» **TASK REQUIREMENTS**
In the listing below, a line holding "Task: Click the settings gear icon" and a line holding "The image size is (156, 205)." mark the range. Retype both exactly, with all lines between them.

» **AVAILABLE RECORDS**

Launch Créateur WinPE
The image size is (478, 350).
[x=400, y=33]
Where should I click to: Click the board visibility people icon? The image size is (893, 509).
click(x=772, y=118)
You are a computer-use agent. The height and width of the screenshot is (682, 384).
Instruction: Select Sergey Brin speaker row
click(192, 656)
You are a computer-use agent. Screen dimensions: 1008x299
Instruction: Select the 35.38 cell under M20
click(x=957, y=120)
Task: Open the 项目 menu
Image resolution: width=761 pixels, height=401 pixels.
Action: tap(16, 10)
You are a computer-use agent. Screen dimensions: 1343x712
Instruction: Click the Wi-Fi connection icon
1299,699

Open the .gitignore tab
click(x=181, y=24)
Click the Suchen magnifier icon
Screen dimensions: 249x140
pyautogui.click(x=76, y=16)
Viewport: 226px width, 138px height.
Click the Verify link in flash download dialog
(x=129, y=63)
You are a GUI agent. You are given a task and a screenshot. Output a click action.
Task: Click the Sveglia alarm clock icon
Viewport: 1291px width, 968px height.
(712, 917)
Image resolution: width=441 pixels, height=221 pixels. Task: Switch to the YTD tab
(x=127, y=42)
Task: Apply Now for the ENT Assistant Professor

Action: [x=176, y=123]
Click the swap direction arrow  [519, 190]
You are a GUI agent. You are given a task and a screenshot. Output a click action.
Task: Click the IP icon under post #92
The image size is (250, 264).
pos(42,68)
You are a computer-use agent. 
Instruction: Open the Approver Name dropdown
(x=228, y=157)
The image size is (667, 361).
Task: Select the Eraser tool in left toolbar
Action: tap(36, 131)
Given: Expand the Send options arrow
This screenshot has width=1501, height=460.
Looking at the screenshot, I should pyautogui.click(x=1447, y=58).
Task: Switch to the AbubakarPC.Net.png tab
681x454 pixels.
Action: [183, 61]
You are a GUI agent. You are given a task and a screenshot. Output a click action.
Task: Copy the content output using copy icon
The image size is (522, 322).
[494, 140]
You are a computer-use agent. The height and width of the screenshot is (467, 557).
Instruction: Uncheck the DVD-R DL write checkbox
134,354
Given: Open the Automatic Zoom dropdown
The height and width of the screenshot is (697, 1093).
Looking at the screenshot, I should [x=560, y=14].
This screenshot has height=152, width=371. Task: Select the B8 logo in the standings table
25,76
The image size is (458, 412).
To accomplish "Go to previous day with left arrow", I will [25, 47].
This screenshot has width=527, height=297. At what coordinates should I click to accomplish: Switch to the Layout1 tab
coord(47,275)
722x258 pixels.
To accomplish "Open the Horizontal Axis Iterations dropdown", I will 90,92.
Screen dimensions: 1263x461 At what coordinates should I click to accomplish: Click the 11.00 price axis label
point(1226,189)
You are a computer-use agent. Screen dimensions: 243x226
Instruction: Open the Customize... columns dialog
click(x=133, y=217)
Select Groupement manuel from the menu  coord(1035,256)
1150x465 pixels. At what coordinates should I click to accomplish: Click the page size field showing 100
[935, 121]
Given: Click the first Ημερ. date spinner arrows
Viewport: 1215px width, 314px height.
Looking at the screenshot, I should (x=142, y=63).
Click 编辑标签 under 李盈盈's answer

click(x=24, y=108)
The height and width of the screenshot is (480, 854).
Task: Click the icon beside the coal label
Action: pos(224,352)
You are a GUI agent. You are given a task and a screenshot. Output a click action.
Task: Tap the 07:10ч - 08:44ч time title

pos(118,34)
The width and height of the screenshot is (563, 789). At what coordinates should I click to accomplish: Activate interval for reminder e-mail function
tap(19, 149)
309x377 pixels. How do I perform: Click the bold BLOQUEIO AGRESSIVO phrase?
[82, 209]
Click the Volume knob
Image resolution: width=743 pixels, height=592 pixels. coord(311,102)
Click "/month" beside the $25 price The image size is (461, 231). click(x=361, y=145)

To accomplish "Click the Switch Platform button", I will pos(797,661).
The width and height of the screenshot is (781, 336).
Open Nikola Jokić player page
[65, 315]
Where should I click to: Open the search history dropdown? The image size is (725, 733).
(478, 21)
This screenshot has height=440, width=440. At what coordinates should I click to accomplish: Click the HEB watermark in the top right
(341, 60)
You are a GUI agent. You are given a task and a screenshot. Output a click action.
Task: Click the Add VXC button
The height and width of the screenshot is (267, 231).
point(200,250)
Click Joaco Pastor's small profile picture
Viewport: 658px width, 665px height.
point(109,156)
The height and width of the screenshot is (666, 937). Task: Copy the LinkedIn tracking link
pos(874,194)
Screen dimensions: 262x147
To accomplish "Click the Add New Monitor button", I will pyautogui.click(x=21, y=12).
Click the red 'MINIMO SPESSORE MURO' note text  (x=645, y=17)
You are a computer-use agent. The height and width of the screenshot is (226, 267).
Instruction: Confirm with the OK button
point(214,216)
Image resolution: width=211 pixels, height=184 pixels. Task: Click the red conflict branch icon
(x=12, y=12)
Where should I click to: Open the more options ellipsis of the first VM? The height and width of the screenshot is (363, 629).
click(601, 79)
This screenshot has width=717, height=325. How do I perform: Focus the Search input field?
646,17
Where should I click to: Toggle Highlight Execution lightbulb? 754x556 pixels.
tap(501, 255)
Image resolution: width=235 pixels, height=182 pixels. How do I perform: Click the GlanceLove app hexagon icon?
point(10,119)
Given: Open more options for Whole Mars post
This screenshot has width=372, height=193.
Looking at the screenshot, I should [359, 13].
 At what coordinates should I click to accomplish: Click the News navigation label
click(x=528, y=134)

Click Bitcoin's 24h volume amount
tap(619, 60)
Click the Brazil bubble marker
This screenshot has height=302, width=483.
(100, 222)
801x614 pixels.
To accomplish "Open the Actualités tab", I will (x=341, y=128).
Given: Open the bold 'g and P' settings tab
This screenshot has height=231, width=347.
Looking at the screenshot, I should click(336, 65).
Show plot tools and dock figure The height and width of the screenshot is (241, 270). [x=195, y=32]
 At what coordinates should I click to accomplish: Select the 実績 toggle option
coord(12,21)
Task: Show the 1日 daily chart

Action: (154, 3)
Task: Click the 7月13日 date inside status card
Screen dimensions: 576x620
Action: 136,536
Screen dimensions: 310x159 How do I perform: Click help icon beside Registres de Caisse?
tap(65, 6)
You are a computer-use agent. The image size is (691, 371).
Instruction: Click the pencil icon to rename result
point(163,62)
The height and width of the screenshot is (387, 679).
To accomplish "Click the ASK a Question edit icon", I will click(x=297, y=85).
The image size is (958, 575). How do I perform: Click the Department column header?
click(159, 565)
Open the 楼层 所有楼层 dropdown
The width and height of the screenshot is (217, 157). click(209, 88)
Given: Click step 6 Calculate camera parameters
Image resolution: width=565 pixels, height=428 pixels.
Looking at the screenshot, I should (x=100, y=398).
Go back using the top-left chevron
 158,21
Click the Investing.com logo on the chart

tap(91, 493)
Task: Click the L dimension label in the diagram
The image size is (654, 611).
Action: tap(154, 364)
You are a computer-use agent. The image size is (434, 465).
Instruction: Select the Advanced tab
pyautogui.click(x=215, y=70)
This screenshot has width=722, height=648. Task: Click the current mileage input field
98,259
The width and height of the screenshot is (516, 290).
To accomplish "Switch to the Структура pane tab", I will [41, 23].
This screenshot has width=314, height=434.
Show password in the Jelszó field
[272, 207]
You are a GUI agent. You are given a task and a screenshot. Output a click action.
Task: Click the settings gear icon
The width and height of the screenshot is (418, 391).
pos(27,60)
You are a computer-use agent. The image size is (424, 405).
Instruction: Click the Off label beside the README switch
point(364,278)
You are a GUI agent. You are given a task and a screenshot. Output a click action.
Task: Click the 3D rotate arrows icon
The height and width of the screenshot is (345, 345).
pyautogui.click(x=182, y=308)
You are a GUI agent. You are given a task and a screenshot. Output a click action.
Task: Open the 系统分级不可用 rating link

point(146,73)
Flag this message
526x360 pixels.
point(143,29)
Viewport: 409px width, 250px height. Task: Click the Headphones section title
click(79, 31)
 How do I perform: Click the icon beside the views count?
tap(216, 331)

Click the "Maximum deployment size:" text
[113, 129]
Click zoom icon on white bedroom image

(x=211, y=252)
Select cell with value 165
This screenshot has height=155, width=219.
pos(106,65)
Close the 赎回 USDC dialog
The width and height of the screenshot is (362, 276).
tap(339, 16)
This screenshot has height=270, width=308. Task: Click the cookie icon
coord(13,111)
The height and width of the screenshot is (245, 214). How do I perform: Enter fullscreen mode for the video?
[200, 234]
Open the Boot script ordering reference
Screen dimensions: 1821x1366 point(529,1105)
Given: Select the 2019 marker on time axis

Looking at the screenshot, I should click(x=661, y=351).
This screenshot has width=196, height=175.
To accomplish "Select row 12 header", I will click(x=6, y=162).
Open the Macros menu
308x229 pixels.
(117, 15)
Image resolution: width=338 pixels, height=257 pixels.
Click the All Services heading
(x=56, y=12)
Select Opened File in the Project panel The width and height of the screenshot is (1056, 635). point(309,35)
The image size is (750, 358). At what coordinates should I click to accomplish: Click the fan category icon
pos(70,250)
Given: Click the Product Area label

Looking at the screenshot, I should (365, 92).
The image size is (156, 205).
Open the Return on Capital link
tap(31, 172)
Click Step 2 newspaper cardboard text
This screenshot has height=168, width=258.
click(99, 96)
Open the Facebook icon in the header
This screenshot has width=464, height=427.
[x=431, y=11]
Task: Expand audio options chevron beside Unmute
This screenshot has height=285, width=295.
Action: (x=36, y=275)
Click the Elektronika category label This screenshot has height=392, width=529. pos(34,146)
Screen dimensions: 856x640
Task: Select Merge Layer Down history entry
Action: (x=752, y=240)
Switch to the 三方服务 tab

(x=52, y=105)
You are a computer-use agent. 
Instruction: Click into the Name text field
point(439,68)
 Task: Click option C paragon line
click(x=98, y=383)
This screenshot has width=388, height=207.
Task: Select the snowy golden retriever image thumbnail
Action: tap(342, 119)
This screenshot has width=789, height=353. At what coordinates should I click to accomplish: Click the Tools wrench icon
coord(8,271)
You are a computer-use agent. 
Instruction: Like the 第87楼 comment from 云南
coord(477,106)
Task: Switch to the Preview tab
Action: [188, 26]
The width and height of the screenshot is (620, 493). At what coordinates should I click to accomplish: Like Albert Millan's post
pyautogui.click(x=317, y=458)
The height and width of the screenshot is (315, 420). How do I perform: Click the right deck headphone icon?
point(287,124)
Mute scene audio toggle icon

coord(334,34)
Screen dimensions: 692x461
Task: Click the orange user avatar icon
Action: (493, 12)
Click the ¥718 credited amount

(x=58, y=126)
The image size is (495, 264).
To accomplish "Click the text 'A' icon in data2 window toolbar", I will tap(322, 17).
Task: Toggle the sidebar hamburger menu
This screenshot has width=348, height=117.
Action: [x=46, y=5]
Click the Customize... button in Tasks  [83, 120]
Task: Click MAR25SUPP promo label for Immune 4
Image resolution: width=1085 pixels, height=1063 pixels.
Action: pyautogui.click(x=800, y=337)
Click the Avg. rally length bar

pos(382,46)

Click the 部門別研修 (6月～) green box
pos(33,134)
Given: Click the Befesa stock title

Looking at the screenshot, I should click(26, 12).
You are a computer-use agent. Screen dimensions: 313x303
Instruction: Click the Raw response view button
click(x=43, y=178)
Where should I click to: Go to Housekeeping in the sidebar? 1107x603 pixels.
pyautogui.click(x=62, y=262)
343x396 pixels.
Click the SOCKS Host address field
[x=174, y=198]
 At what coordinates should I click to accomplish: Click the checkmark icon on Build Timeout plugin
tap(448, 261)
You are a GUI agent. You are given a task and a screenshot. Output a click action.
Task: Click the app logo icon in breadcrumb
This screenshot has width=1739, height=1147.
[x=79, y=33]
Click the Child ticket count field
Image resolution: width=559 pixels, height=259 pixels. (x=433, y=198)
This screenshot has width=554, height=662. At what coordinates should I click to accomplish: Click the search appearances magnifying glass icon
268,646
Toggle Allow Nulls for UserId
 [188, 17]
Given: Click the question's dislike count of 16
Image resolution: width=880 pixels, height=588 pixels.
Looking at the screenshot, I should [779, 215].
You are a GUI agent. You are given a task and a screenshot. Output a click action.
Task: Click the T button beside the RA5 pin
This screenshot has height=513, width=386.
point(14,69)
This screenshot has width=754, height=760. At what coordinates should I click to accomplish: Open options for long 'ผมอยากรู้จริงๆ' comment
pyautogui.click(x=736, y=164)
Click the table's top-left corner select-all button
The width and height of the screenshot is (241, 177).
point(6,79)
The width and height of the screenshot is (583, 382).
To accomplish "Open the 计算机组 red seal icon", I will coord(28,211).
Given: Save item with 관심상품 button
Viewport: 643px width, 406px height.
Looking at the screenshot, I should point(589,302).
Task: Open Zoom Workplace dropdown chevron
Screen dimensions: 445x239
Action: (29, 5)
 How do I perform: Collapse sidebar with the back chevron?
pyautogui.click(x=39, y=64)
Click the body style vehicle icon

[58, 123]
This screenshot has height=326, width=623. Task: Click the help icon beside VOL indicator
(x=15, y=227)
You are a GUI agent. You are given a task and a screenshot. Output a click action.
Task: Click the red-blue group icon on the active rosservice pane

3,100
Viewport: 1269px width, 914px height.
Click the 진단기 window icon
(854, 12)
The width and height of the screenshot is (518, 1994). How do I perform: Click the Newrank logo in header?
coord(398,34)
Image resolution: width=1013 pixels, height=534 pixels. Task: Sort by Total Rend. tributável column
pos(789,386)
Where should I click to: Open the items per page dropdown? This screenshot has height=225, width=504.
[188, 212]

» **RESULT FOR THIS EXERCISE**
Task: Click the settings gear icon
The width and height of the screenshot is (418, 391).
pos(27,60)
You are a computer-use agent. The image size is (424, 405).
Instruction: Click the Off label beside the README switch
point(364,278)
You are a GUI agent. You are given a task and a screenshot. Output a click action.
Task: Click the 3D rotate arrows icon
The height and width of the screenshot is (345, 345).
pyautogui.click(x=182, y=308)
You are a GUI agent. You are given a task and a screenshot. Output a click action.
Task: Open the 系统分级不可用 rating link

point(146,73)
Flag this message
526x360 pixels.
point(143,29)
Viewport: 409px width, 250px height. Task: Click the Headphones section title
click(79, 31)
 How do I perform: Click the icon beside the views count?
tap(216, 331)

Click the "Maximum deployment size:" text
[113, 129]
Click zoom icon on white bedroom image

(x=211, y=252)
Select cell with value 165
This screenshot has height=155, width=219.
pos(106,65)
Close the 赎回 USDC dialog
The width and height of the screenshot is (362, 276).
tap(339, 16)
This screenshot has height=270, width=308. Task: Click the cookie icon
coord(13,111)
The height and width of the screenshot is (245, 214). How do I perform: Enter fullscreen mode for the video?
[200, 234]
Open the Boot script ordering reference
Screen dimensions: 1821x1366 point(529,1105)
Given: Select the 2019 marker on time axis

Looking at the screenshot, I should click(x=661, y=351).
This screenshot has width=196, height=175.
To accomplish "Select row 12 header", I will click(x=6, y=162).
Open the Macros menu
308x229 pixels.
(117, 15)
Image resolution: width=338 pixels, height=257 pixels.
Click the All Services heading
(x=56, y=12)
Select Opened File in the Project panel The width and height of the screenshot is (1056, 635). point(309,35)
The image size is (750, 358). At what coordinates should I click to accomplish: Click the fan category icon
pos(70,250)
Given: Click the Product Area label

Looking at the screenshot, I should (365, 92).
The image size is (156, 205).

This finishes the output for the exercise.